I am not sure exactly why that concept is a bit difficult to understand. Maybe it is because deafness is a hidden disability. It is not something that is clearly visible to the people around you like a missing limb.
I learned that I had to be creative with helping Coral to learn about deafness/hearing loss when she was younger. I tried looking it up online yet I did not find much information available. So, I thought I’d share some tips from what I had learned through my journey. Maybe these tips would help you to explain deafness/hearing loss to your children, your children’s classmates, or whomever you need to explain to.
Teaching children about deafness and hearing loss may be a challenge but it is worth it.
Children would gain an understanding of what is involved with a deaf person and everyday issues he/she may go through on a daily basis. It would help them appreciate the differences.
It would also educate them that children or adult with hearing loss are not that different from them. Deaf children and adults have the same interests such as a favorite cake flavor, playing silly games, or laugh at the same funny facial expression.Children learning about deafness/hearing loss helps to normalize the sight of people chatting in sign language, hearing aids, cochlear implants, an FM unit, a sign language interpreter, hearing dogs, and so on. Click To Tweet
I know that what worked for my daughter may not work for yours, therefore I am adding a number of suggestions along with some books from Amazon. I am actually ordering some of these books for my family to read! Since the sight of deaf people and ASL is normal in our household, we do not need to implement things to encourage Coral to grow accustomed to them. So, these books could help your children with that.
There is also one more book that I would love to get for my family! It is called BOY and it is being sold by Usborne Books. I’ve heard AMAZING things about this book! Buy this book from your local Usborne Books consultant.

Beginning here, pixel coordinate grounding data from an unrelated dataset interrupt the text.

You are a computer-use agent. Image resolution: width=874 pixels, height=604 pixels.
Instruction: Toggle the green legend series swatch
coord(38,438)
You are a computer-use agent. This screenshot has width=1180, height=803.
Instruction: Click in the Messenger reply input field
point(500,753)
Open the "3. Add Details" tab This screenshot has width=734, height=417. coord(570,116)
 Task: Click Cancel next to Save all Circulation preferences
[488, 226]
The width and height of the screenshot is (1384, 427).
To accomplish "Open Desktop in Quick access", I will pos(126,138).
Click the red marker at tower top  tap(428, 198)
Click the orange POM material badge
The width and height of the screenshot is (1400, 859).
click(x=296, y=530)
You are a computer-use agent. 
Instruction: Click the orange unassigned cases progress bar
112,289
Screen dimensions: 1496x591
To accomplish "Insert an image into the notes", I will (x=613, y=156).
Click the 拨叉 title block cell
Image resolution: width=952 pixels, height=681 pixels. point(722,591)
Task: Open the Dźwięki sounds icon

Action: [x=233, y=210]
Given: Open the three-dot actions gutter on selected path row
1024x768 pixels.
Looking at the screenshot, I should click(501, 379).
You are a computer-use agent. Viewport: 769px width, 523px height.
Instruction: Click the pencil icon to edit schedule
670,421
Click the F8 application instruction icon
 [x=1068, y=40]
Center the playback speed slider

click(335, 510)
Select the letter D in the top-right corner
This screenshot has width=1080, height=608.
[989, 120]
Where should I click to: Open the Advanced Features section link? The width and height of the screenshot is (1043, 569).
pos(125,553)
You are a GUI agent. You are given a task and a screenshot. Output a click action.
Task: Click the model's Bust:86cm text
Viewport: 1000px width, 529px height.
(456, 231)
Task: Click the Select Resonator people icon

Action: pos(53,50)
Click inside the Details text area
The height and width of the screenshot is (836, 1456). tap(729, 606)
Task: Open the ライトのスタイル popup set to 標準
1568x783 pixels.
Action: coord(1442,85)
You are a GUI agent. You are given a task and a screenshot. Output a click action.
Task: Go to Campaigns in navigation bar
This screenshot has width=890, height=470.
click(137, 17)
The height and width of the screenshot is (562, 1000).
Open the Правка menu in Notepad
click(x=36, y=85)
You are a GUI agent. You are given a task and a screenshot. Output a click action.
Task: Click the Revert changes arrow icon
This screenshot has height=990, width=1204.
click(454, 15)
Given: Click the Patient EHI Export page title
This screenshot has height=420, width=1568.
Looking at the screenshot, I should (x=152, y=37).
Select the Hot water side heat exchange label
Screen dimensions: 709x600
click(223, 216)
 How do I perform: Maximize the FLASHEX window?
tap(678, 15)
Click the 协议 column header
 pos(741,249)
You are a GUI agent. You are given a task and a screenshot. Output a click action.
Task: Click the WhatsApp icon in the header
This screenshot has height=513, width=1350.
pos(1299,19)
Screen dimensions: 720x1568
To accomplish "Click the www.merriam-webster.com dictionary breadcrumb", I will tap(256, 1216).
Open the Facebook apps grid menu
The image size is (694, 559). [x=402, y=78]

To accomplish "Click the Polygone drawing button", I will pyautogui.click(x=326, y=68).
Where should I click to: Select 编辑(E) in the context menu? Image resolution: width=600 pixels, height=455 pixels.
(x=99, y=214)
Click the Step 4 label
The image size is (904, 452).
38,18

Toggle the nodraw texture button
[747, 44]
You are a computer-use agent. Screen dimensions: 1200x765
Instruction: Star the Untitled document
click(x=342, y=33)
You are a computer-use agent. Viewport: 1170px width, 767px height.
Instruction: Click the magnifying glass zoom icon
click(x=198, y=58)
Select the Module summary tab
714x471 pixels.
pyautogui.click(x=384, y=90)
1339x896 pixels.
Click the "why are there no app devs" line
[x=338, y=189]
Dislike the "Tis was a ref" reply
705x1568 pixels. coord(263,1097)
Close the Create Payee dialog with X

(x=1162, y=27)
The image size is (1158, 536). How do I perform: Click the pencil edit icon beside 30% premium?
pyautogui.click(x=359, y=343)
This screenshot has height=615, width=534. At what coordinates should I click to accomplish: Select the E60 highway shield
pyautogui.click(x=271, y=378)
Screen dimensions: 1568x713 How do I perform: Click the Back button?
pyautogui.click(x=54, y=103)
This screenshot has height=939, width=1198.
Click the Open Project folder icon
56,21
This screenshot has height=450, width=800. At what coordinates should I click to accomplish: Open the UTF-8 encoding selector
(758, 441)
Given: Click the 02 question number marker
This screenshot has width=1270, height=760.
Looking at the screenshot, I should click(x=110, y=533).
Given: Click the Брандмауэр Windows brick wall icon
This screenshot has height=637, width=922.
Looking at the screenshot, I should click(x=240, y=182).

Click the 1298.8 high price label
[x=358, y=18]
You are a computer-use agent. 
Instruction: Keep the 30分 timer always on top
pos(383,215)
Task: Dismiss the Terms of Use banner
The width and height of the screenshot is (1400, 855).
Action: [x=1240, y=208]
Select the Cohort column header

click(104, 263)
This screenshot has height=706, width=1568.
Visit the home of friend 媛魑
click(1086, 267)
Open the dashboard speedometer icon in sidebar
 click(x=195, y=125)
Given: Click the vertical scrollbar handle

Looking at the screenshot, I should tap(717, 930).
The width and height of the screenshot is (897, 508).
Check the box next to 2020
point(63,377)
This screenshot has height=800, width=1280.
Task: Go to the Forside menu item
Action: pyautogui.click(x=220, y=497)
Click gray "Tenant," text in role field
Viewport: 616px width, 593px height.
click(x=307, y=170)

- Young children love to play games so why not let them learn about hearing ability through a game?!
One game could be having your child wear earplugs, a headphone or just simply holding their hands over their ears. Have your child turn around against you. You could say something behind their back and wait for their response. Turn them back toward you and explain that you can’t hear even without covering your ears.
- Educate them about how hearing works and show them the anatomy and the physiology of the ear.
If possible, obtain hearing devices such as old hearing aids, cochlear implants or an FM unit and have them physically touch and manipulate the devices.
- Show them some Youtube videos of what hearing loss and the hearing devices sound like to deaf/hard of hearing people like this or this.
There are plenty of videos online with hearing aid, cochlear implant, FM unit or just hearing loss stimulation. You could also share videos of sign language interpreters interpreting an event, a concert or a video.
- One of the most common questions I got from children is, “Can you hear me if I SPEAK LIKE THIS?” “What about NOW?!”
You could have your child do something really loud behind your back and discover that you could hear that! Explain that some people could hear some things while others can’t. Play that game back and forth and experiment with different noise levels!
- Teach your children how to sign and explain to them about people who rely on sign language to communicate.
I would have children pretend to chat with me by waving their hands and making up signs. This is a great time to start teaching them some signs to use as they are understanding the concept of using their hands to communicate.
Oftentimes I meet hearing people who had fond memories of doing songs in sign language or fingerspelling the alphabet as a young child.
Sometimes, they said it was inspired by a deaf or hard of hearing classmate. These people have a better understanding of deaf people and their culture. Almost everyone I’ve met knew of someone with hearing loss (a relative, an old classmate, a celebrity, a football player, and so on).
Let’s help your children to have the same fond memories about deafness/hearing loss and sign language!